Branagh's 'Labour' of Love is Lovely

The Hollywood Reporter, June 7 2000
by Martin A. Grove
*thanks to film lover

Lovely "Labour:" With the year only half-gone, it's still a little early to call Kenneth Branagh's "Love's Labour's Lost" one of the year's best films. It's not, however, a moment too soon to call the Miramax release to the attention of anyone hoping to find a terrific summer movie for adults.

Branagh turns Shakespeare's "Labour" into a sexy, glamorous 1930s-style romantic musical comedy, marrying the Bard's words to show-stopping songs by Cole Porter, Irving Berlin, George & Ira Gershwin and Jerome Kern that play like they were always meant to be there. Included are classics like "I Get a Kick Out of You," "The Way You Look Tonight," "Cheek to Cheek" and "There's No Business Like Show Business." The singing and dancing is by Branagh and his merry troop of players, including Nathan Lane, Adrian Lester, Matthew Lillard, Natascha McElhone, Alessandro Nivola, Alicia Silverstone and Timothy Spall.

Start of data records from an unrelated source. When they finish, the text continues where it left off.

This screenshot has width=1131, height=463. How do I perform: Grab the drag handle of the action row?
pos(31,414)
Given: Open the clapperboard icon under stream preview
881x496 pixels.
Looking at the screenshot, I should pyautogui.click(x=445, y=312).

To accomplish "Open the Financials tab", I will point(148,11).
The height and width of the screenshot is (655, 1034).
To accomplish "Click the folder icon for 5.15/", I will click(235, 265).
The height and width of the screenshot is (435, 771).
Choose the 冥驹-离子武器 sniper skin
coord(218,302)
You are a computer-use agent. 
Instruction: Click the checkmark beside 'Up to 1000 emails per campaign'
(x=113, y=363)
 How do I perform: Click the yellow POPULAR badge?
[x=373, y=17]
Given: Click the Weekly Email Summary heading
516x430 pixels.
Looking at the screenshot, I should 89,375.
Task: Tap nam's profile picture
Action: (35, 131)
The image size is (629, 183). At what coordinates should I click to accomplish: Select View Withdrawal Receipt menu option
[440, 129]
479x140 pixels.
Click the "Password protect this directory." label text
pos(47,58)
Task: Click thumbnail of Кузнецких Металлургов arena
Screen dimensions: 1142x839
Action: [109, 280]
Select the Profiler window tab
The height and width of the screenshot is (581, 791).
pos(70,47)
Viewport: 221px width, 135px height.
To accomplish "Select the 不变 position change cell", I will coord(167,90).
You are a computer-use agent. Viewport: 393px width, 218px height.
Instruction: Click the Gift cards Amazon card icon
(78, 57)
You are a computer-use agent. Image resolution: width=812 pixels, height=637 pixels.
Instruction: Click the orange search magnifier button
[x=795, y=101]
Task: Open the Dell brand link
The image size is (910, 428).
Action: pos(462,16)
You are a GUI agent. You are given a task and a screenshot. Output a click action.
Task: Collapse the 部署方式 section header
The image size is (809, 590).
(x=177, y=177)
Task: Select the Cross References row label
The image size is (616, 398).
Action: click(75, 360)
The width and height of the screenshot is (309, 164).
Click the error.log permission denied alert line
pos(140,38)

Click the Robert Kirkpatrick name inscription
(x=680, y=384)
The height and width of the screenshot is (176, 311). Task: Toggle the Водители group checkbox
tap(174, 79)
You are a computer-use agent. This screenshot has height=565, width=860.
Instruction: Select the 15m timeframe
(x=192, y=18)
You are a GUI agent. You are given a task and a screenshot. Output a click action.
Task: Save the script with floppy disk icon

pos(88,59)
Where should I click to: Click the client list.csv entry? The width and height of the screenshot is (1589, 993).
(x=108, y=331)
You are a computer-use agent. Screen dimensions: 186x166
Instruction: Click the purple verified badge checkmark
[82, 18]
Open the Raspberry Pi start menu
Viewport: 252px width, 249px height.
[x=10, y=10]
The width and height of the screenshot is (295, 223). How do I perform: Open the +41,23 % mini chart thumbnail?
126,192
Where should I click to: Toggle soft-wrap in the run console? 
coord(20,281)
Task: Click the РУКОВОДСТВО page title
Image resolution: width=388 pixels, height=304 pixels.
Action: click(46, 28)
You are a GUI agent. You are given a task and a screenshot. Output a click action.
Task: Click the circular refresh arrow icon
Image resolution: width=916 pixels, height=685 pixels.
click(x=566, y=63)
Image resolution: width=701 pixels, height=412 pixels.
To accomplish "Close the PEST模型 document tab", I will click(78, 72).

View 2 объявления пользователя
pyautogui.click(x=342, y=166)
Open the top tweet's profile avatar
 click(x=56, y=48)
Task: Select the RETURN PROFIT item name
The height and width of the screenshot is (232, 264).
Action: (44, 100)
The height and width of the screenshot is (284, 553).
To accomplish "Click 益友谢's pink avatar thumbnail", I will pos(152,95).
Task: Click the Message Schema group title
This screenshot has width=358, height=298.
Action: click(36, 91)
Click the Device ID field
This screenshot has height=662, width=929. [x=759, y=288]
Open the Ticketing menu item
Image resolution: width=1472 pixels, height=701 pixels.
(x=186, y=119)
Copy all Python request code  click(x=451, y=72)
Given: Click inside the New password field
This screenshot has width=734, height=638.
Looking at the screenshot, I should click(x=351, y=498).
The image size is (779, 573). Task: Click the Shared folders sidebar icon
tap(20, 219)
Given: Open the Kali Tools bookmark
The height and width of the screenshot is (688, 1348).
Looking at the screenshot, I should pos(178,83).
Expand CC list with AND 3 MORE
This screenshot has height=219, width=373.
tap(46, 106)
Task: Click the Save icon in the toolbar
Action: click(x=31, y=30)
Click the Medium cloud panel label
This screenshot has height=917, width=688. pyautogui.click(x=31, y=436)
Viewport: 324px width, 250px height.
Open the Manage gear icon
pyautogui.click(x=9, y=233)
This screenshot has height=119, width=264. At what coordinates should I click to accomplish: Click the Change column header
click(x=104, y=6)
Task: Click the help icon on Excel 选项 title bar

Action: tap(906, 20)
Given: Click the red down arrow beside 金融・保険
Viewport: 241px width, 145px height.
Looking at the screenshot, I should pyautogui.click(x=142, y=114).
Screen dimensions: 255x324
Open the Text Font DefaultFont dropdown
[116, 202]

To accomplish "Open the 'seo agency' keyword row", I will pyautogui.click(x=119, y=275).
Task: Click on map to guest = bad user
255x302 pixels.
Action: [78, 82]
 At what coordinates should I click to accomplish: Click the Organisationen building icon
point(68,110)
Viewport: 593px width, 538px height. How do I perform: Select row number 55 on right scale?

Adapted for the screen and directed by Branagh, "Labour" was produced by David Barron and Branagh. Its executive producers are Guy East, Nigel Sinclair, Harvey Weinstein, Bob Weinstein and Alexis Lloyd. It begins its run Friday via Miramax, opening in New York and Los Angeles and a week later in Toronto, where Branagh was busy doing promotion when he called to tell me about his new "Labour" of love.

"I'm doing my Toronto day today on one of these whistle-stop tours," he explained. "Five cities last week and five this week. Just banging the drums for the film."

The picture came about, he said, "through love of the musical genre and love of the play. I've seen, historically, a big history of Shakespeare and music working in the theater. The two things, in this case, share the same subject matter -- romantic love. 'Love's Labour's Lost' is so witty about love and so silly. It's a very thin plot. It's a plot not unlike the plot of many romantic musicals. It's a boy meets girl/boy loses girl plot, this time times by four in Shakespeare's play , but with this gallery of comic characters. It just seemed to me that if you could combine the joy of them both and the wit of them both, that you'd give people something very unusual which, for sure, was aimed at putting a smile on their faces. And in a genre that hasn't worked in a spectacular way, really, for the last 30, probably 40, years. All of that was a big challenge and an excitement -- to get out a top hat and tails and see if we could do something that wasn't just a sort of retro appeal, or just nostalgia, but actually might surprise people and feel rather unusual."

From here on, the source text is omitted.